Die Genitalverstümmelung ist eines der grausamsten Verbrechen gegen Mädchen und Frauen – mit steigenden Opferzahlen. Gemeinsam mit Betroffenen hat TBWA/Helsinki eine Kampagne gegen das Schweigen entwickelt.

Es ist nahezu unvorstellbar, was Mädchen und Frauen angetan wird, wenn man sie »beschneidet«. Die Schmerzen sind furchtbar, die Folgen verheerend. Unter dem Vorwand der »Reinheit« werden Mädchen und Frauen ihrer Sexualität beraubt, es wird ihnen jede Lust genommen und es soll verhindert werden, dass sie untreu werden.

Weltweit wird alle zehn Sekunden ein Mädchen Opfer von Genitalverstümmelung – und während der Pandemie steigen die Opferzahlen sogar noch dramatisch an.

Das Schweigen brechen

Mehr als 3 Millionen Mädchen sind von Genitalverstümmelung bedroht und Schätzungen zufolge könnte sich diese Zahl in den nächsten zehn Jahren auf 5 Millionen erhöhen. Gerade in Ländern wie Kenia und Somalia sind die Entwicklungen dramatisch.
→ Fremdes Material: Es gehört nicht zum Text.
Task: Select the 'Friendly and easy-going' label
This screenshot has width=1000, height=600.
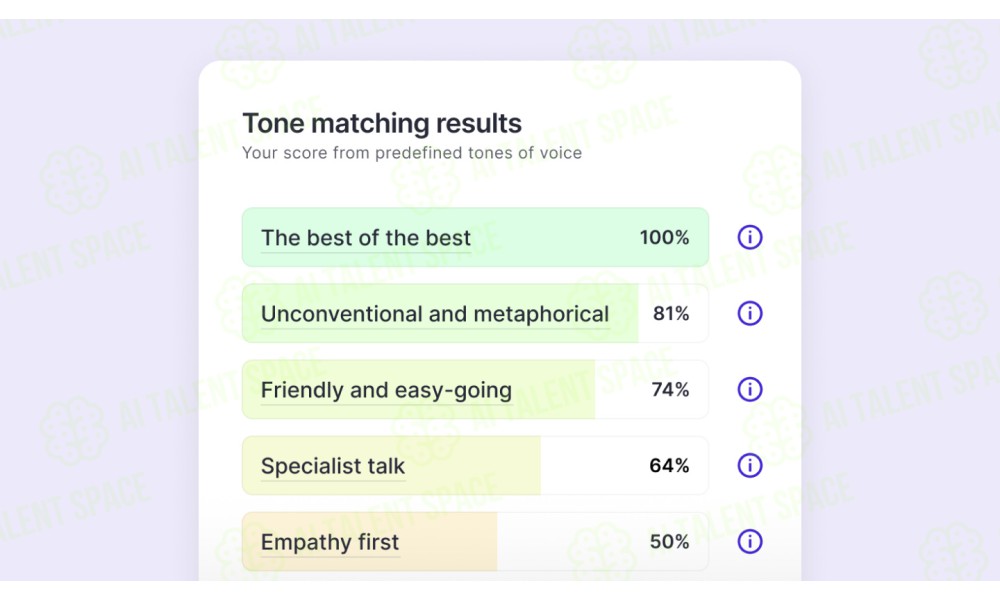Action: (386, 390)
»Die anhaltende Pandemie mit steigender Armut, Schulschließungen und Lockdowns setzt Mädchen einem hohen Risiko von Genitalverstümmelung aus«, sagt Hannele Pulliainen von der von Hilfsorganisation World Vision Finnland.« Sie fordert dazu auf, das Schweigen darüber zu brechen und wirbt um Unterstützung für den weiteren Kampf gegen diese grausame Tradition, die von der WHO als Verstoß gegen die Menschenrechte verurteilt wird.

Respektvolle Kampagne

Gemeinsam mit der Agentur TBWA/Helsinki und mit Überlebenden von Genitalverstümmlung hat World Vision diese Kampagne entwickelt, die eine respektvolle und eindringliche visuelle Metapher für die grausame Tradition gefunden hat, bei der nach Entfernung der Klitoris, die Schamlippen weitgehend zugenäht werden.

Gleichzeitig prangert sie das Schweigen über die Menschenrechtsverletzung an und fordert dazu auf, die Gewalt zu beenden:

»A girl is subjected to genital mutilation every ten seconds. Speak out to end the violence« ist in feiner Schreibschrift über dem Mund zu lesen, der wirkt, als wäre er zugenäht.